元データ:
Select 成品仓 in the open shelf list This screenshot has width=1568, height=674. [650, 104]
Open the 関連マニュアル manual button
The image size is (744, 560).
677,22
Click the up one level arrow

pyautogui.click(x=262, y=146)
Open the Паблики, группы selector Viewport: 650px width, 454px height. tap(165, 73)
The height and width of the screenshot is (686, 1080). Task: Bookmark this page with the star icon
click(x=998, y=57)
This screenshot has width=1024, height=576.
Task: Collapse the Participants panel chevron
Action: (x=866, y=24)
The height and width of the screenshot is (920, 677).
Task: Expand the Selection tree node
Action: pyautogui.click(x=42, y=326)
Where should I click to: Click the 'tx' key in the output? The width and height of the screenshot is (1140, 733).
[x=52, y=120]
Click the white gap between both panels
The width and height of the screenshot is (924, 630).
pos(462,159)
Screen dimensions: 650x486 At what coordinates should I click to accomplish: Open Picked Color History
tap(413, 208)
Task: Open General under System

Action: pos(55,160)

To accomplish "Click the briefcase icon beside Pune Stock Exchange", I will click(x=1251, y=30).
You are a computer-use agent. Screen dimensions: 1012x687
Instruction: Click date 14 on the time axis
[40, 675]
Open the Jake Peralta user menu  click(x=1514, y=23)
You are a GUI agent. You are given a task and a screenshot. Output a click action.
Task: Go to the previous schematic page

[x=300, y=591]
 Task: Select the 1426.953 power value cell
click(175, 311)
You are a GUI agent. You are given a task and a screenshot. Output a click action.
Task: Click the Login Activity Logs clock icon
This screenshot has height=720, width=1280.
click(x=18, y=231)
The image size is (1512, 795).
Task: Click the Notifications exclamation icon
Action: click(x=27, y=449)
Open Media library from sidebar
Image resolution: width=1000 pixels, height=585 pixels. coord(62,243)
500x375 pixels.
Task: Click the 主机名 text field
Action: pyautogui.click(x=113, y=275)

依頼: データの最初の行から「Open the Jake」を含む行までを、両端も含めて一字一句そのまま書き出してください。

回答:
Select 成品仓 in the open shelf list This screenshot has width=1568, height=674. [650, 104]
Open the 関連マニュアル manual button
The image size is (744, 560).
677,22
Click the up one level arrow

pyautogui.click(x=262, y=146)
Open the Паблики, группы selector Viewport: 650px width, 454px height. tap(165, 73)
The height and width of the screenshot is (686, 1080). Task: Bookmark this page with the star icon
click(x=998, y=57)
This screenshot has width=1024, height=576.
Task: Collapse the Participants panel chevron
Action: (x=866, y=24)
The height and width of the screenshot is (920, 677).
Task: Expand the Selection tree node
Action: pyautogui.click(x=42, y=326)
Where should I click to: Click the 'tx' key in the output? The width and height of the screenshot is (1140, 733).
[x=52, y=120]
Click the white gap between both panels
The width and height of the screenshot is (924, 630).
pos(462,159)
Screen dimensions: 650x486 At what coordinates should I click to accomplish: Open Picked Color History
tap(413, 208)
Task: Open General under System

Action: pos(55,160)

To accomplish "Click the briefcase icon beside Pune Stock Exchange", I will click(x=1251, y=30).
You are a computer-use agent. Screen dimensions: 1012x687
Instruction: Click date 14 on the time axis
[40, 675]
Open the Jake Peralta user menu  click(x=1514, y=23)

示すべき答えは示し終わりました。